If I use the TransactionManager to create my own transaction inside of the listener like this

TransactionListener transactionListener = commandContext -> {
	logger.debug("TransactionState.COMMITTED");
	try {
		transactionManager.begin();
		try {
			BpmMessage message = createMessage(eventType, event);
			if (message != null) {
				sendJmsMessage(eventType, message, getTopic(event));
			}
		} finally {
			transactionManager.commit();
		}
	} catch (Exception e) {
		e.printStackTrace();
	}
};
Context.getCommandContext().getTransactionContext().addTransactionListener(TransactionState.COMMITTED, transactionListener);

I get an exception that the “thread is already associated with a transaction”:

12:30:41,790 ERROR [stderr] (EJB default - 3) javax.transaction.NotSupportedException: BaseTransaction.checkTransactionState - ARJUNA016051: thread is already associated with a transaction!
12:30:41,790 ERROR [stderr] (EJB default - 3) 	at com.arjuna.ats.internal.jta.transaction.arjunacore.BaseTransaction.begin(BaseTransaction.java:72)
12:30:41,790 ERROR [stderr] (EJB default - 3) 	at com.arjuna.ats.jbossatx.BaseTransactionManagerDelegate.begin(BaseTransactionManagerDelegate.java:65)
12:30:41,790 ERROR [stderr] (EJB default - 3) 	at de.emsw.gosa.bpm.message.BpmMessageBean.lambda$0(BpmMessageBean.java:90)
12:30:41,790 ERROR [stderr] (EJB default - 3) 	at org.camunda.bpm.engine.impl.cfg.jta.JtaTransactionContext$TransactionStateSynchronization.afterCompletion(JtaTransactionContext.java:104)

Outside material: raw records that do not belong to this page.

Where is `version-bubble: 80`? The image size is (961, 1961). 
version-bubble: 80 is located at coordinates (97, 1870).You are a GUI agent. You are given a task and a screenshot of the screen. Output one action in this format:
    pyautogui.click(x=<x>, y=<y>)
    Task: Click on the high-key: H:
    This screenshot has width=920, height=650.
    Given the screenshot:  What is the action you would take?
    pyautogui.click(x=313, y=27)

I’m not sure how to continue here. I realize that this is probably out of the scope of the process engine and more of a JavaEE issue, but if you have any further ideas I would be glad to hear them.

Smile,
Christoph

Hi @c.keimel,

The COMMITTING event is triggered after the process engine’s database statements have been flushed and before the transaction is committed. So that should behave for task and process instances in the same way. Depending on the transaction isolation level, I would expected both to become visible or not after the flush.

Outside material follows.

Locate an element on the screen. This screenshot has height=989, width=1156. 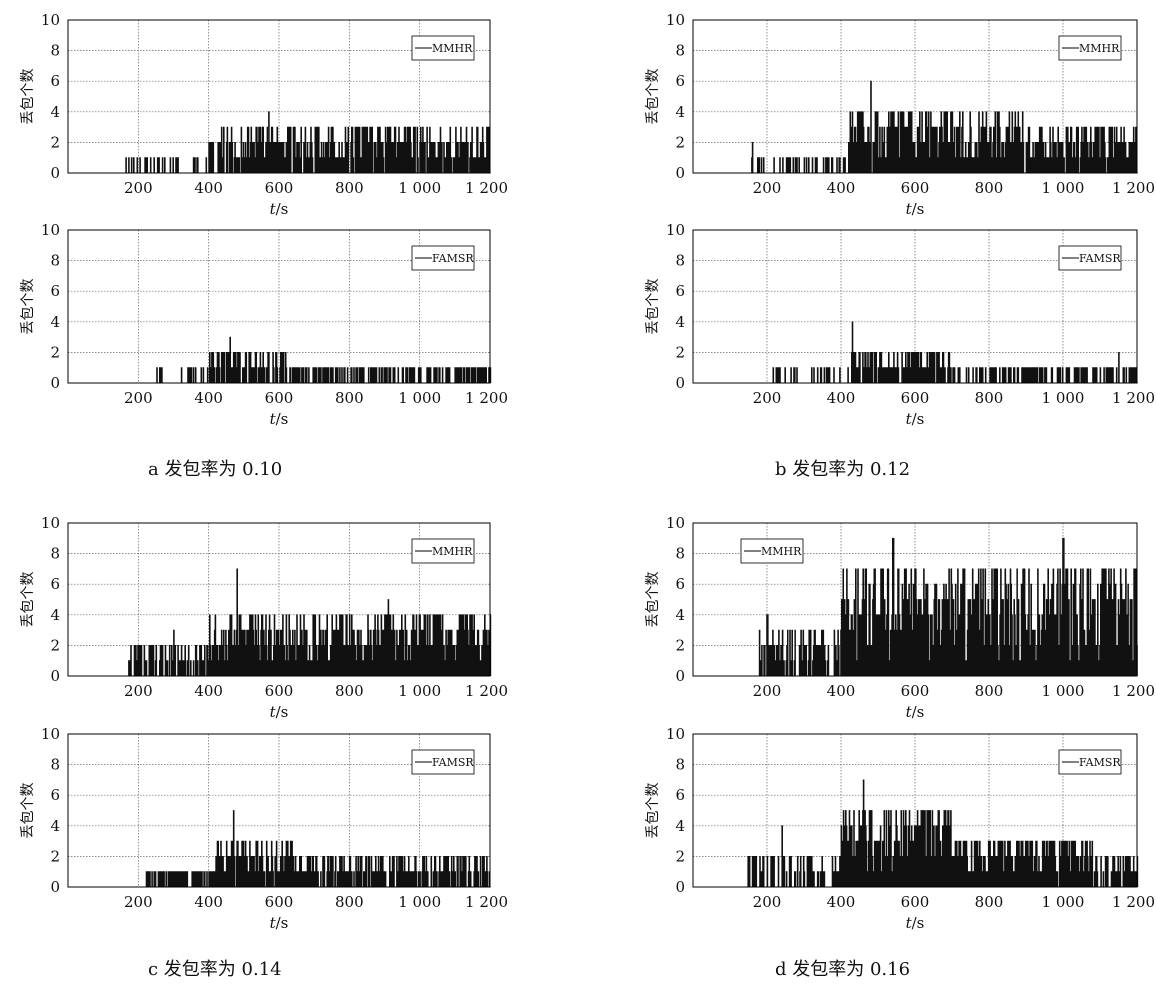
series-line-mmhr is located at coordinates (943, 127).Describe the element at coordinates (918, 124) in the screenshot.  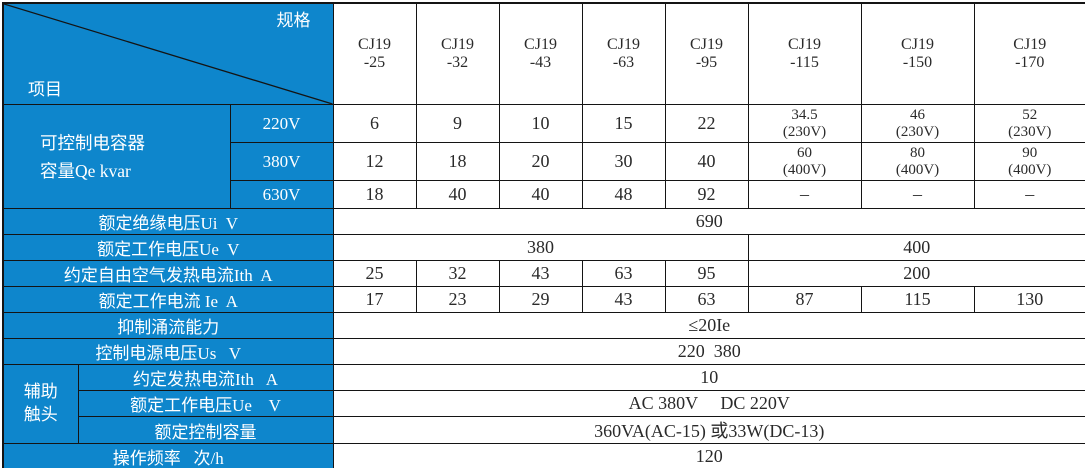
I see `cell-value: 46 (230V)` at that location.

Regarding your problem when you attach it to COMMITTED: I’m afraid that I am not a JavaEE expert either, so I have no idea off the top of my head :frowning: . In a JTA environment, transaction listeners are registered as instances of javax.transaction.Synchronization with the current transaction, see https://github.com/camunda/camunda-bpm-platform/blob/7.5.0/engine/src/main/java/org/camunda/bpm/engine/impl/cfg/jta/JtaTransactionContext.java#L81-L108. Perhaps that helps with understanding the behavior.

Cheers,
Thorben

Hi @thorben,

thanks for the quick reply. I will create a small example using COMMITTING to reproduce this so we can find out if it’s a bug or some other issue on my side.